3. 唤醒并不会真正导致进入 schedule()。他们添加了一个
任务到运行队列,就是这样。
现在,如果添加到运行队列的新任务抢占了当前任务
任务,然后唤醒设置 TIF_NEED_RESCHED 和 schedule() 获取
在最近的可能场合致电:
- 如果内核是可抢占的(CONFIG_PREEMPT=y):
- 在系统调用或异常上下文中,在下一个最外面
抢占启用()。 (这可能是唤醒()的尽快
自旋解锁()!)
- 在 IRQ 上下文中,从中断处理程序返回到
可抢占的上下文
- 如果内核不可抢占(CONFIG_PREEMPT 未设置)
然后在下一个:
- cond_resched() 调用
- 显式 schedule() 调用
- 从系统调用或异常返回到用户空间
- 从中断处理程序返回到用户空间
在显示调度的场景下,例如进程的退出、获取锁或者信号量的情况下等都会进行主动的进程调度。
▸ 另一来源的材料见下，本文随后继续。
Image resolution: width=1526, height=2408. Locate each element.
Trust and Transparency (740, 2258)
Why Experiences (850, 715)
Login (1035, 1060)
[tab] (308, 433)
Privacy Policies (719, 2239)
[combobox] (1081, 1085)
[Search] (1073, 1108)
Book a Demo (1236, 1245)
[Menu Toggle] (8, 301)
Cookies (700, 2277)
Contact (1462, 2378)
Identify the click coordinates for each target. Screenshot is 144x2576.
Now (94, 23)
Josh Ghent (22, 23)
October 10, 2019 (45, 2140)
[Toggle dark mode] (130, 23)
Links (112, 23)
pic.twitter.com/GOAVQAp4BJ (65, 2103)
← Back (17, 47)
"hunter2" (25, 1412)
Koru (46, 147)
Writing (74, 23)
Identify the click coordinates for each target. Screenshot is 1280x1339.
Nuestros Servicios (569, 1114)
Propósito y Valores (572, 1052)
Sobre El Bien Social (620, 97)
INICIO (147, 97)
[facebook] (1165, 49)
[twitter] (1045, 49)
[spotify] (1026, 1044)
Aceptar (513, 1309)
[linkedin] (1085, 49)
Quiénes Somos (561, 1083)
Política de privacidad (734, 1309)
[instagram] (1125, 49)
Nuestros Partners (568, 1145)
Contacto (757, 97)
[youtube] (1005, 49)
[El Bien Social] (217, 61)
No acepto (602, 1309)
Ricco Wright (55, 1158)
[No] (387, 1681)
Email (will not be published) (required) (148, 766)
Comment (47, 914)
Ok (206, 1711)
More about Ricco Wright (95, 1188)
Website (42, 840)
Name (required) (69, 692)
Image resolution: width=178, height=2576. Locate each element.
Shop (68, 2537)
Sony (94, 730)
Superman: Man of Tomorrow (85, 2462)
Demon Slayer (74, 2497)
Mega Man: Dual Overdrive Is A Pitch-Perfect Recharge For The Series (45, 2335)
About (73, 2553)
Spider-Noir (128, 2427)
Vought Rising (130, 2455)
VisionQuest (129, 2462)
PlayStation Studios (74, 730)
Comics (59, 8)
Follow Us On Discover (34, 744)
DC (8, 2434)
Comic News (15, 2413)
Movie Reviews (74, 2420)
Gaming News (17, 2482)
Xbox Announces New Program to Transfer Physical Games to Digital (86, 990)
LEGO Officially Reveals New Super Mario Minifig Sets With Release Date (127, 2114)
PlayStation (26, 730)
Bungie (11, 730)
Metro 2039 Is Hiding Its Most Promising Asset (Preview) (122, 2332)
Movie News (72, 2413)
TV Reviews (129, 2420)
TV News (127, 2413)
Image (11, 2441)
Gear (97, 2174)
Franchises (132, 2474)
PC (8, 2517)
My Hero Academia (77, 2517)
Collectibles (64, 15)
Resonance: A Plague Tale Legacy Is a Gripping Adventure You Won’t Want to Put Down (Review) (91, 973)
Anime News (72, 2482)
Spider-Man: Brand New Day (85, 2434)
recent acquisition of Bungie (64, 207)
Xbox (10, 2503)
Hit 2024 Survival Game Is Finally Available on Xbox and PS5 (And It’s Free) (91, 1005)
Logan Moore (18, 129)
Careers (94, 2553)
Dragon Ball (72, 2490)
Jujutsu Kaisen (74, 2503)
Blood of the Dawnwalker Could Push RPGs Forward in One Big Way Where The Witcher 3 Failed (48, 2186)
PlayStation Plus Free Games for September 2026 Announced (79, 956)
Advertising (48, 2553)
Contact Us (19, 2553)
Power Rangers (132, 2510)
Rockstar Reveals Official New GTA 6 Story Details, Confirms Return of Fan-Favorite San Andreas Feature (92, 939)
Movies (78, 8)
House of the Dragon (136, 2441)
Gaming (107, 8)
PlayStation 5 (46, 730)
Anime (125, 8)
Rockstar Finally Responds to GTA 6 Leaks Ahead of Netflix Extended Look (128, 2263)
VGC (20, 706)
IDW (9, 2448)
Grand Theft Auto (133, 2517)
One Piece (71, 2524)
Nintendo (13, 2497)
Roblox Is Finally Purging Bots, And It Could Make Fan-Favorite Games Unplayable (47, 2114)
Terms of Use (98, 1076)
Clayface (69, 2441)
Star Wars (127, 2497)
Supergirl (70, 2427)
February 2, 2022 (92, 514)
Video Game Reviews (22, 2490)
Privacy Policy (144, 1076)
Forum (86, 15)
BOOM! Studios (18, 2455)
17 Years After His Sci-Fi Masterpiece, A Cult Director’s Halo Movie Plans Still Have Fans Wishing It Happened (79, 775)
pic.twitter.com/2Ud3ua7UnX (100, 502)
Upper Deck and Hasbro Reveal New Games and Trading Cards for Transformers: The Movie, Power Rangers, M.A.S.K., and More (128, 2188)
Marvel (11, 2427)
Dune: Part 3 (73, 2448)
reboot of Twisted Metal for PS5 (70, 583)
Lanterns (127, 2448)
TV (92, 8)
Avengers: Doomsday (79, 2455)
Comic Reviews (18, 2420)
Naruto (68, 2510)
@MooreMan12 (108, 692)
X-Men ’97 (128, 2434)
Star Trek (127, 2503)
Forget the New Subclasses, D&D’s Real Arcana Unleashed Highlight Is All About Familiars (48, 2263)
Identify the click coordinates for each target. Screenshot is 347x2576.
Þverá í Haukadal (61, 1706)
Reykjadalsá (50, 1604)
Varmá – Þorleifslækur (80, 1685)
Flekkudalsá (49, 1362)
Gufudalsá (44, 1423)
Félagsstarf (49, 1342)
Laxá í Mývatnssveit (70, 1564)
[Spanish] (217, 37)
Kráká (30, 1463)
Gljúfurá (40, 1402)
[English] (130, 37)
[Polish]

举例以futex为例,在使用futex_wait的时候实际上的调用逻辑如下:
SYSCALL_DEFINE6(futex, u32 __user *, uaddr, int, op, u32, val,
struct timespec __user *, utime, u32 __user *, uaddr2,
u32, val3)
{
...
return do_futex(uaddr, op, val, tp, uaddr2, val2, val3);
}
long do_futex(u32 __user *uaddr, int op, u32 val, ktime_t *timeout,
u32 __user *uaddr2, u32 val2, u32 val3)
{
...
switch (cmd) {
...
return futex_wait(uaddr, flags, val, timeout, val3);
...
}
static int futex_wait(u32 __user *uaddr, unsigned int flags, u32 val,
ktime_t *abs_time, u32 bitset)
{
struct hrtimer_sleeper timeout, *to = NULL;
struct restart_block *restart;
struct futex_hash_bucket *hb;
struct futex_q q = futex_q_init;
int ret;
if (!bitset)
return -EINVAL;
q.bitset = bitset;
if (abs_time) {
to = &timeout;
hrtimer_init_on_stack(&to->timer, (flags & FLAGS_CLOCKRT) ?
CLOCK_REALTIME : CLOCK_MONOTONIC,
HRTIMER_MODE_ABS);
hrtimer_init_sleeper(to, current);
hrtimer_set_expires_range_ns(&to->timer, *abs_time,
current->timer_slack_ns);
}
...
/* queue_me and wait for wakeup, timeout, or a signal. */
futex_wait_queue_me(hb, &q, to);
...
}
static void futex_wait_queue_me(struct futex_hash_bucket *hb, struct futex_q *q,
struct hrtimer_sleeper *timeout)
{
/*
* The task state is guaranteed to be set before another task can
* wake it. set_current_state() is implemented using set_mb() and
* queue_me() calls spin_unlock() upon completion, both serializing
* access to the hash list and forcing another memory barrier.
*/
set_current_state(TASK_INTERRUPTIBLE);
queue_me(q, hb);
/* Arm the timer */
if (timeout) {
hrtimer_start_expires(&timeout->timer, HRTIMER_MODE_ABS);
if (!hrtimer_active(&timeout->timer))
timeout->task = NULL;
}
/*
* If we have been removed from the hash list, then another task
* has tried to wake us, and we can skip the call to schedule().
*/
if (likely(!plist_node_empty(&q->list))) {
/*
* If the timer has already expired, current will already be
* flagged for rescheduling. Only call schedule if there
* is no timeout, or if it has yet to expire.
*/
if (!timeout || timeout->task)
schedule(); // 等待进行主动的进程调度
}
__set_current_state(TASK_RUNNING);
}
从整个的流程来看显示的调用场景基本上都会调用到schedule()函数。
有关semaphore相关的操作也可查看semaphore.c文件来看当中也调用了schedule_timeout来主动调度。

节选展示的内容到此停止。